Premium hostel but usual shared bathroom dirtiness

Note the "air-conditioning" in the corner

Dumped bags, then we headed out to meet Chrissi and Bjorn, my nice German roommates-from-Navimag couple, at the fountain in the main square and headed out on Santiago's cheap and efficient tube to a Flea Market on the outskirts of town.

Chrissi was in awe of the Crawleyman, Bjorn had lost interest

Wandered about without buying much, then found a café on a busy street and had some interesting coffee variations, including an expresso with cardamom, and an ice-cream mochaccino. Finally Jina and I head off to find "Patagonia", a restaurant on Lastarria Street which I had visited and liked previously. Another good meal was had. Yum!

Next day we head to the Bolivian Embassy, so Jina could apply for a visa. We had heard from Chrissi that some people found the staff so rude there that they decide to avoid the country completely. The process was indeed fairly painful, and only my intervention as "translator" prevented Jina from becoming rather upset. After this, we cab to the Qantas office, it's time for me to change my round the world ticket.

We notice a Starbucks office on the way, and resolve to visit afterwards. However, lo and behold, an enormous 'Bucks is right next to the airline office!
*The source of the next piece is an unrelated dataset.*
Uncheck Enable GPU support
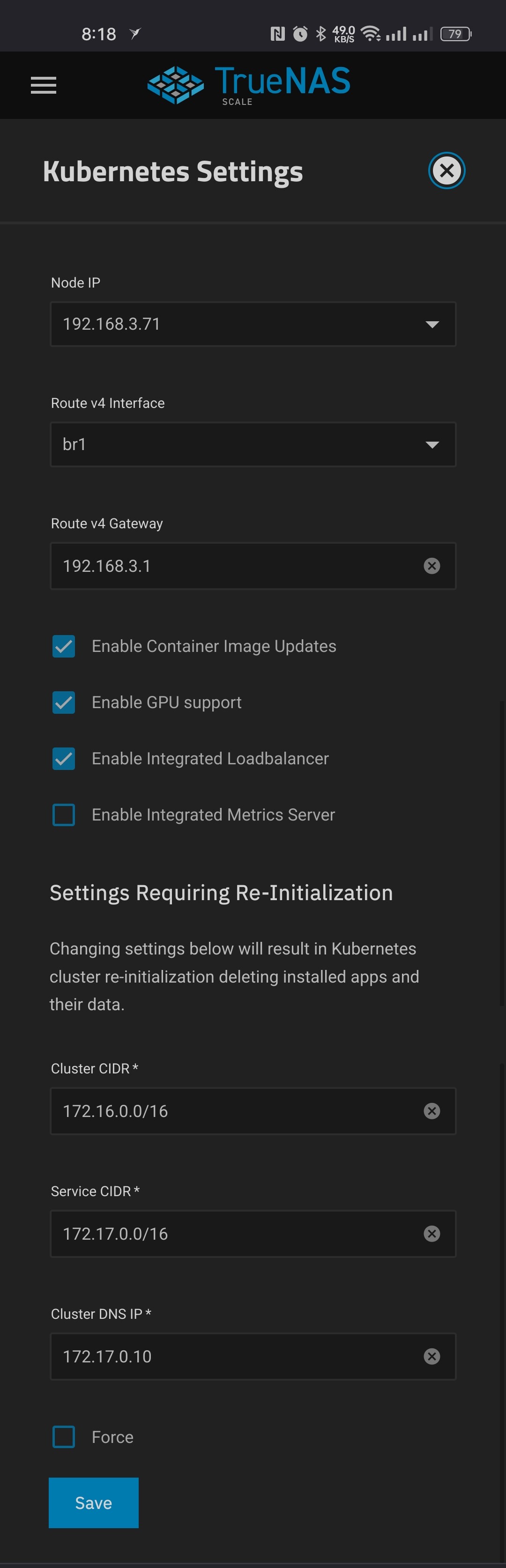Image resolution: width=506 pixels, height=1568 pixels. (64, 703)
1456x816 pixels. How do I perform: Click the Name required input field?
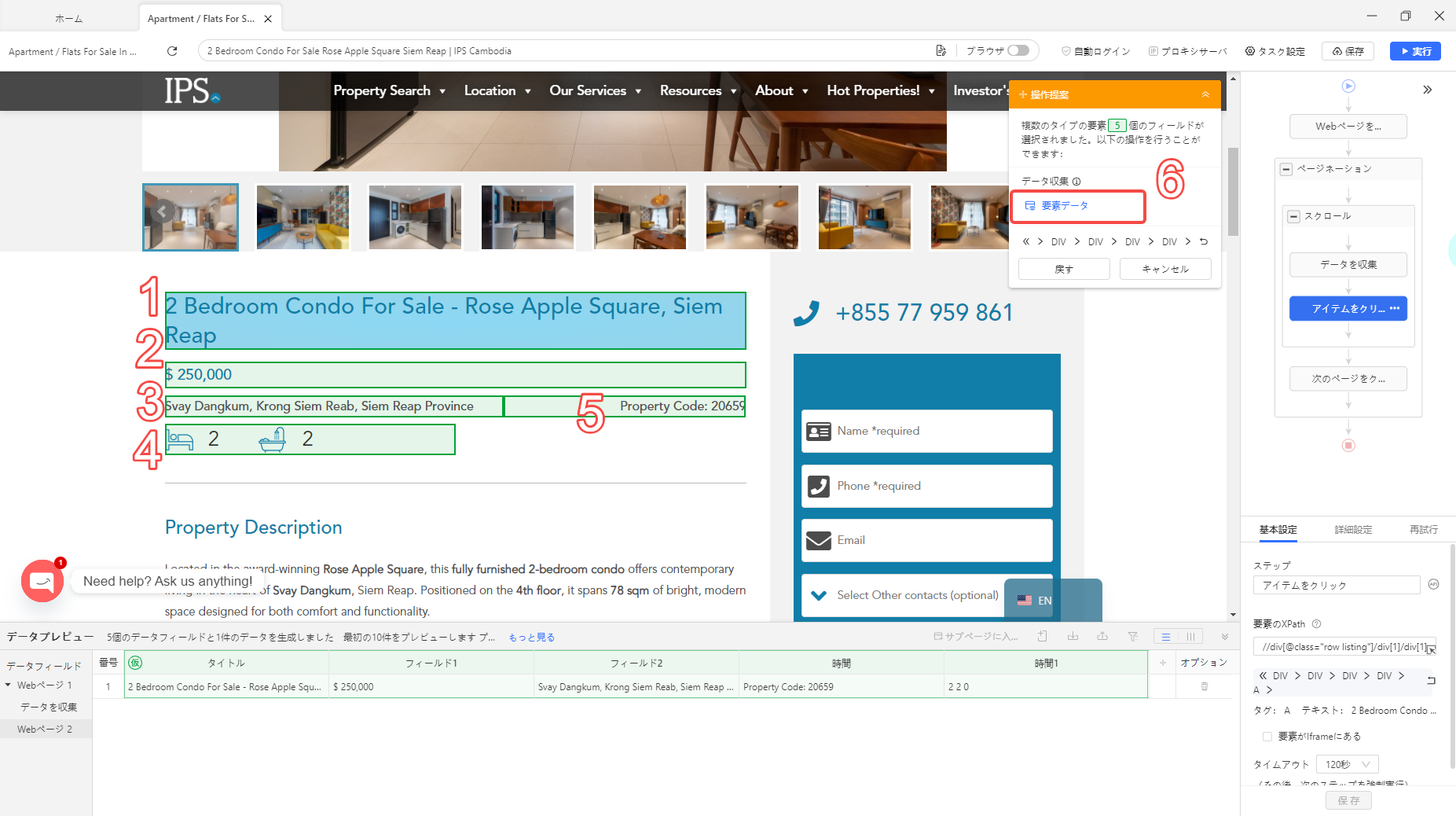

I head in for ticket changes, Jina gets the frapps in. No Green Tea, but beggers can't be choosers. Surprisingly, the change of RTW ticket process is not too painful, though I have made some uncertain choices in Asia. So now my route is:

Easter Island - Tahiti - Auckland - Melbourne - Perth - Sydney - Hong Kong - Tokyo - Hong Kong - Bali - Hong Kong - Colombo - Hong Kong - Johannesburg - Cape Town.

For the privilege of changing the ticket, I pay $US35 to the office making the change, and a rather shocking $US 125 to OneWorld! For what, precisely?

We spent the evening unsuccessfully looking for Korean restaurants in the area of Santiago that is supposed to be "Koreatown", Patronato. Nada. More on this later!

There goes my back.. again

Following morning, we travelled by our favourite Turbus to Valparaiso, a Naples-like port town about an hour and three-quarters from Santiago. The ride there was relatively uninteresting, but descending into Valpo, as it is nicknamed locally, showed the town to be quite pretty in a run-down sort of way, stretching round a bay, with steep hills backing the town, and escalators for which the town is famous for, lifting people up and down the steepest parts.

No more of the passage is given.